Kimya Bilimine Yön Veren 100 Bilim İnsanı arasına adını yazdıran Nilay Bereli, kimyanın hayatımızdaki yerini şu sözlerle özetledi... “Soluduğumuz havada, yediğimiz yemekte kocaman bir kimyasal denge içerisinde yaşıyoruz. Çorbanın terbiyesini yaparken bile arka planda tepkimeler gerçekleşiyor. Mesela gerçek bir kimyacının yaptığı çorba kesilmez. Çünkü kimyacı terbiyeye niye yumurta koyduğunu bilir!

Kimya pek çoğumuz için hala Hababam Sınıfı'nın laboratuvarı patlattığı sahneden kalma bomba etkili bir bilim dalı... Peki aslında ne işe yarıyor bu kimya? Hayatımızın neresinde? Yapılan araştırmalar, çalışmalar günlük yaşamımızı nasıl etkiliyor? Hangi gelişmeleri yaşıyoruz bu bilim insanları sayesinde?

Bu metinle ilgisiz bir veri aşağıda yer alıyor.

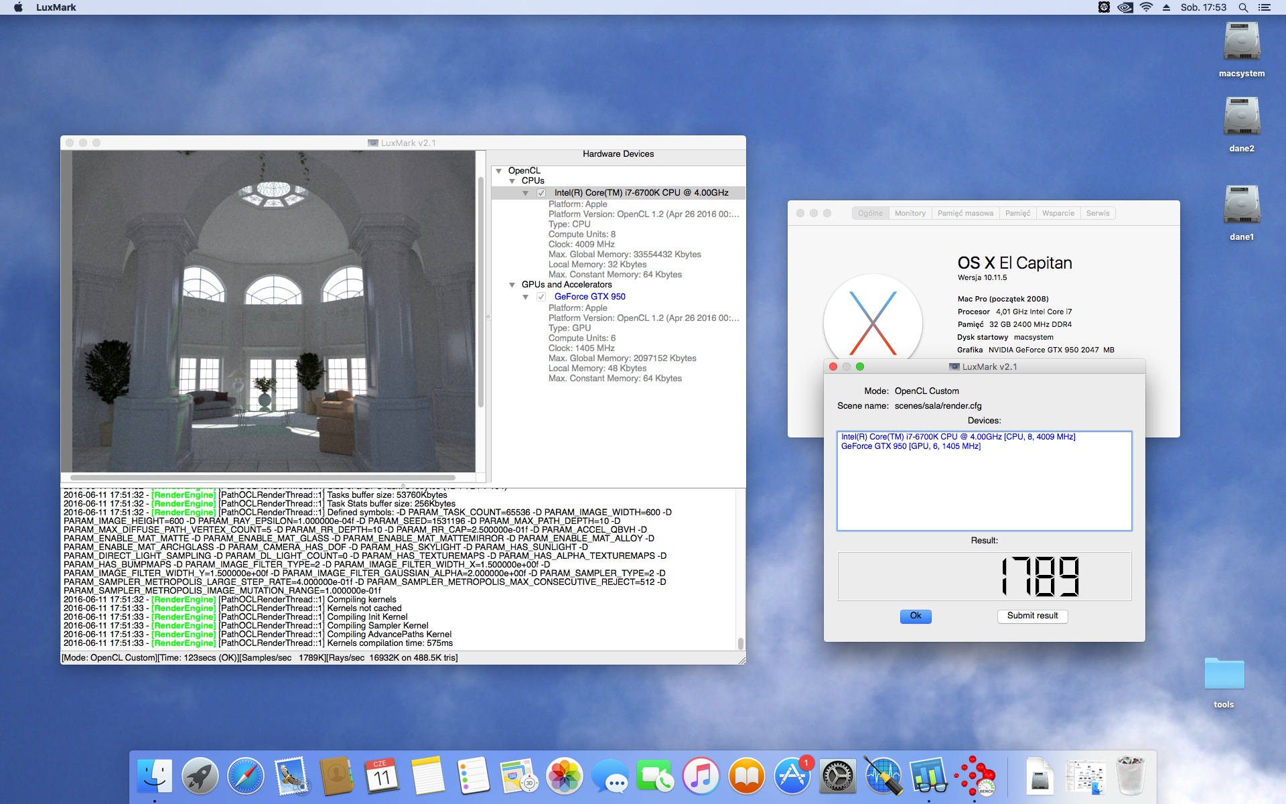
Task: Switch to the Monitory tab
Action: 910,213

Turkishtime tarafından yapılan bir araştırma ülkemizde "Kimya Bilimine Yön Veren 100 Bilim İnsanı"'nı belirledi. Hacettepe Üniversitesi Öğretim Üyesi Prof. Dr. Adil Denizli ise bu araştırmayı Türk bilimine kaynak sağlaması için yayına hazırladı. 2021 yılının Mayıs ayında yayınlanan bu kitabın ilk sayfasında Nobel ödüllü kimyacımız Prof. Dr. Aziz Sancar bulunuyor. Aziz Sancar, Türk kimyacılarının başarısını tüm dünyaya duyurması bakımından büyük önem taşıyan bir isim. Ancak bu kitapta onun dışında 99 bilim insanı daha yer alıyor ve bunlardan 29'u kadın. Kimya Bilimine Yön Veren 100 Türk araştırmasına imza atanlardan biri de Doç. Dr. Nilay Bereli. İsmini bu önemli araştırmacıların arasına yazdıran Bereli'ye yaptığı araştırmalar ve kimya hakkında merak ettiklerimizi sorduk....

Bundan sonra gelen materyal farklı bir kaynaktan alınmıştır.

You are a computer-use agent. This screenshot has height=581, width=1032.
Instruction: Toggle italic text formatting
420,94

Kimyaya olan ilgini hayatının hangi döneminde fark ettin? Genel olarak pozitif bilimlere olan ilgim ilkokul yıllarımda başladı diyebilirim. "Nedensellik" küçüklüğümden beri karakterimi ve davranışlarımı etkilemiştir, bir olayın sebebini ve sonuçlarını göz önünde bulundurarak hareket eden bir yapım var. Kimya özelinde ise lise ve ağırlıklı olarak üniversite eğitimimde bu ilgimin anlamlandığını söyleyebilirim.

BİLİME HER KATKI DEĞERLİ
İlgilendiğin bilim dalına yön verenler arasına girmek nasıl bir duygu? Bu gerçekten onur verici bir durum ama kişi özeline indirgemek istemem. Bilime olan her katkı değerlidir. Başarımızın temelinde aslında isimleri hiç anılmayan kişilerin kağıt üzerinde "başarısız" olan deneyimlerinin çok payı var.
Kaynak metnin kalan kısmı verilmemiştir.